“Google has really become a major player in the tech market, so much so that its products play a role in almost every aspect of Virginians’ daily lives, including their cell phones and the apps that they use on a regular basis,” said Virginia Attorney General Mark Herring. “Because of this market dominance, Google has allegedly been able to tightly control app distribution — and the loss of competition here has cost Virginians hundreds if not thousands of dollars more than necessary when they buy phone apps and make in-app purchases on the apps they use.”
The suit came out of a massive investigation that began in September 2019 and involved Iowa and most other states.
In response to the lawsuit, Google said in a blog post that the challenge comes from a few major app developers that want preferential treatment. “Android and Google Play provide openness and choice that platforms simply don’t,” Google wrote, according to Reuters.
The latest legal challenge is led by Utah, New York, North Carolina and Tennessee.
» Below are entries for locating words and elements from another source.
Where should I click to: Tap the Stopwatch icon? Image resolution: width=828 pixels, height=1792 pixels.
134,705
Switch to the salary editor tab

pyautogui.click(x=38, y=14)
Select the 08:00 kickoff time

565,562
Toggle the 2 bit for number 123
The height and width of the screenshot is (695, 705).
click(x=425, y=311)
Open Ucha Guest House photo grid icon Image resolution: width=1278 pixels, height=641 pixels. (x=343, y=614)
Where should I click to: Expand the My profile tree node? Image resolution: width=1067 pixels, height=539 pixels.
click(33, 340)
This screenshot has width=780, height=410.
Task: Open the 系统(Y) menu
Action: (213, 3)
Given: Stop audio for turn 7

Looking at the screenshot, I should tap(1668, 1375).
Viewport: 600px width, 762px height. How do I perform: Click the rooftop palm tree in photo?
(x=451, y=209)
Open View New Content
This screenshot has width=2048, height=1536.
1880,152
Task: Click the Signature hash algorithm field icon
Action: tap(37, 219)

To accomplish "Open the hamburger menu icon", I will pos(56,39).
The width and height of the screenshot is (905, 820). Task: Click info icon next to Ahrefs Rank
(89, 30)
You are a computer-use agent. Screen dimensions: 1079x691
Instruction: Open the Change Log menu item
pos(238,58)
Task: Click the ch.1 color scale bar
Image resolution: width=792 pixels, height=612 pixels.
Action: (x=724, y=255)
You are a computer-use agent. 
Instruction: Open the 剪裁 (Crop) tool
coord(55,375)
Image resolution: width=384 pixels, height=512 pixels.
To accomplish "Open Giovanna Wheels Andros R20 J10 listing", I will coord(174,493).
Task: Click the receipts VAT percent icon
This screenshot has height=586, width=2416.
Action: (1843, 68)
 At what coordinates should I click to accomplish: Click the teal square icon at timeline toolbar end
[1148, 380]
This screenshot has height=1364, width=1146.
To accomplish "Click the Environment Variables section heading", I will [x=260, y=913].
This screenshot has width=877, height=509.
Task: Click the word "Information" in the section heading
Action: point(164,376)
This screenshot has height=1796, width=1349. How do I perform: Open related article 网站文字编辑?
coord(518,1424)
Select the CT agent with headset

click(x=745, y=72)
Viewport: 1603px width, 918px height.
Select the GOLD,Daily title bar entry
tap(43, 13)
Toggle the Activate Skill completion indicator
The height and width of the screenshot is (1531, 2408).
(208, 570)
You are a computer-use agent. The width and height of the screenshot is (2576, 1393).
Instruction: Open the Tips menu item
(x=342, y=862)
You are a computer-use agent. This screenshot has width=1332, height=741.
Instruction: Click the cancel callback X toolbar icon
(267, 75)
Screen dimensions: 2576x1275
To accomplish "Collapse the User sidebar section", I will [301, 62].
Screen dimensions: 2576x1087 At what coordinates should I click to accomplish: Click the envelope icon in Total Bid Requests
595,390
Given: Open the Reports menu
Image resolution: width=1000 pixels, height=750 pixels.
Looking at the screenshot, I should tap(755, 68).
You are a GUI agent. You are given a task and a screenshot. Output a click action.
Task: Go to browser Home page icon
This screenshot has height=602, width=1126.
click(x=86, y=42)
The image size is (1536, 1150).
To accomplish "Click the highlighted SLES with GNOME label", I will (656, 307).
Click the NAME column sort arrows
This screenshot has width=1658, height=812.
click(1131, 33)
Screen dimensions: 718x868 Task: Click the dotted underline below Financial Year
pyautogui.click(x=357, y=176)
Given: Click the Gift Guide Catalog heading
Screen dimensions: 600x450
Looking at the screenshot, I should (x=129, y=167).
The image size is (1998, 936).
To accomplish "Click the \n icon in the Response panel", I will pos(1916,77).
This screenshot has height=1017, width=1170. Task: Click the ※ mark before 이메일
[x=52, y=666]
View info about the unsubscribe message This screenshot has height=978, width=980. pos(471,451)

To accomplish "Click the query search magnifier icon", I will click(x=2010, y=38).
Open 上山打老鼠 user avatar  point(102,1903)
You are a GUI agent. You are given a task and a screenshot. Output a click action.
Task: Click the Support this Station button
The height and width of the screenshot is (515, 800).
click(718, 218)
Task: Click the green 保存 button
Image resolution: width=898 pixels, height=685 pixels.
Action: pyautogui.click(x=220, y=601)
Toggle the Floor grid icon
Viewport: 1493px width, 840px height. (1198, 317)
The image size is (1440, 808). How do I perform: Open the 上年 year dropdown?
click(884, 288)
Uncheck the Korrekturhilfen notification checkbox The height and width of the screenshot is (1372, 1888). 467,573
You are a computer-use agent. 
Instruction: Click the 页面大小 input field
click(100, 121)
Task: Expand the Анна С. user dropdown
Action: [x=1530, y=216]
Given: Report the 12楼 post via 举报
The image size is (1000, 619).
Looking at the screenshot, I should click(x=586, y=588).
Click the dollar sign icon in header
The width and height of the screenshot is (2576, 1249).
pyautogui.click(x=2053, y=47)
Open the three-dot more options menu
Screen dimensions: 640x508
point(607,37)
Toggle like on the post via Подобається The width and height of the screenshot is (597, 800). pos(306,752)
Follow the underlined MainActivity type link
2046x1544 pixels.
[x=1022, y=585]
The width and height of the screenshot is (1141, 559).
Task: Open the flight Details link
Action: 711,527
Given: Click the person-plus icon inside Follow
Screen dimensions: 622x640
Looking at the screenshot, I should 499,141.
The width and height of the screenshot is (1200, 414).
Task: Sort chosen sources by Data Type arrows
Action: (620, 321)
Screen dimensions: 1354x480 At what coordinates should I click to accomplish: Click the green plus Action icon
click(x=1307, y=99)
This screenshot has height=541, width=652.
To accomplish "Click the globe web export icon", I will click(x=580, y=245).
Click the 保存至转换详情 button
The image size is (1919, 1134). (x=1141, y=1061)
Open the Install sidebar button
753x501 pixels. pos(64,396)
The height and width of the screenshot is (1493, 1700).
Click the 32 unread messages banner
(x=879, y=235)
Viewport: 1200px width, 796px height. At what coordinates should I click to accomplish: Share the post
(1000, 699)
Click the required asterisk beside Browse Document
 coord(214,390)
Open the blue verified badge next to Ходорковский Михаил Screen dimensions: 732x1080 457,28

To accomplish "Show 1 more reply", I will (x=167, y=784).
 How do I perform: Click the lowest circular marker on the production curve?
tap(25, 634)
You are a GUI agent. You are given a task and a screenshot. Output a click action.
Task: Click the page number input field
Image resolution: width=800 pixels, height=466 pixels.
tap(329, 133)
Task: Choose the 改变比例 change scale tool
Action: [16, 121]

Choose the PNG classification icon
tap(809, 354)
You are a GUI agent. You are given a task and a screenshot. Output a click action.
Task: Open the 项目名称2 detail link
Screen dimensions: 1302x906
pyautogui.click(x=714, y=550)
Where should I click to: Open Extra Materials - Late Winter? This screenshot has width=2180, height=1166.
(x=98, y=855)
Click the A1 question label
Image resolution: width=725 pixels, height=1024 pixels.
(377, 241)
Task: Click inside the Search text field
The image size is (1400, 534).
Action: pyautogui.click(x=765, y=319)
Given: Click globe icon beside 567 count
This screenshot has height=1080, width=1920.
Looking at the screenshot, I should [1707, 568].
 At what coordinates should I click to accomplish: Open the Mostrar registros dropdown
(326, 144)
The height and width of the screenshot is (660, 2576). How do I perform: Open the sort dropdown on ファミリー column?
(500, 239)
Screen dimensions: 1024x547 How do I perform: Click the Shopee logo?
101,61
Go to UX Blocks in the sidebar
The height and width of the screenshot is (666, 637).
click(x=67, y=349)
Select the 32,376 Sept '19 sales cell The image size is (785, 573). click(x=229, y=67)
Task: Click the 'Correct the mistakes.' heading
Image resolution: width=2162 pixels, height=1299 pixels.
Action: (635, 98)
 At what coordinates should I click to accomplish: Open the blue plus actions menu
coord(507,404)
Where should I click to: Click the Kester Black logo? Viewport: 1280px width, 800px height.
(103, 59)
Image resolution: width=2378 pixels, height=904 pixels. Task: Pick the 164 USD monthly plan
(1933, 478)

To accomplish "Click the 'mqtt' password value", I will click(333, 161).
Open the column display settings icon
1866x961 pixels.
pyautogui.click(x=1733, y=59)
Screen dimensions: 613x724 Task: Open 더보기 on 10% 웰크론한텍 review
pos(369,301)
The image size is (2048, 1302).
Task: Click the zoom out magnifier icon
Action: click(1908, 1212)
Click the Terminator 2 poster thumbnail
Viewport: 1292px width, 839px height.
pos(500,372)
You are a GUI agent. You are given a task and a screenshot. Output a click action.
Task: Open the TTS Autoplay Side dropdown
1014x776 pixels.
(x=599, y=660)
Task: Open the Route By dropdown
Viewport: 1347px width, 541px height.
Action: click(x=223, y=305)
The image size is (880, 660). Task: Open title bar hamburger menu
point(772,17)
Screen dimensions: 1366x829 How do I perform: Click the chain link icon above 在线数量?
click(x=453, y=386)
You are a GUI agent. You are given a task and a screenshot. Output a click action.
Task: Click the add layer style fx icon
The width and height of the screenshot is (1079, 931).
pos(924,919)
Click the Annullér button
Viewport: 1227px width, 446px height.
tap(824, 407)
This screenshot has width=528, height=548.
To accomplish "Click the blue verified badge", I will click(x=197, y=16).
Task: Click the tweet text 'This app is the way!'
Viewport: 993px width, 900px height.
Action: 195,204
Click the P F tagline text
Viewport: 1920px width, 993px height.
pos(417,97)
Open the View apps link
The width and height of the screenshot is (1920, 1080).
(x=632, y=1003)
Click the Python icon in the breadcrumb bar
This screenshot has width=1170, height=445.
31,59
Among the other states involved in the lawsuit are Arizona, Colorado, Florida, Idaho, Maryland, Montana, Nevada, New Hampshire, New Jersey, New Mexico, North Carolina, Tennessee and Iowa.
Herring and other attorneys general also sued Google in December 2020 for anticompetitive conduct in violation of Section 2 of the Sherman Act, alleging that Google illegally maintains its monopoly power over general search engines and related advertising markets through a series of anticompetitive exclusionary contracts and conduct.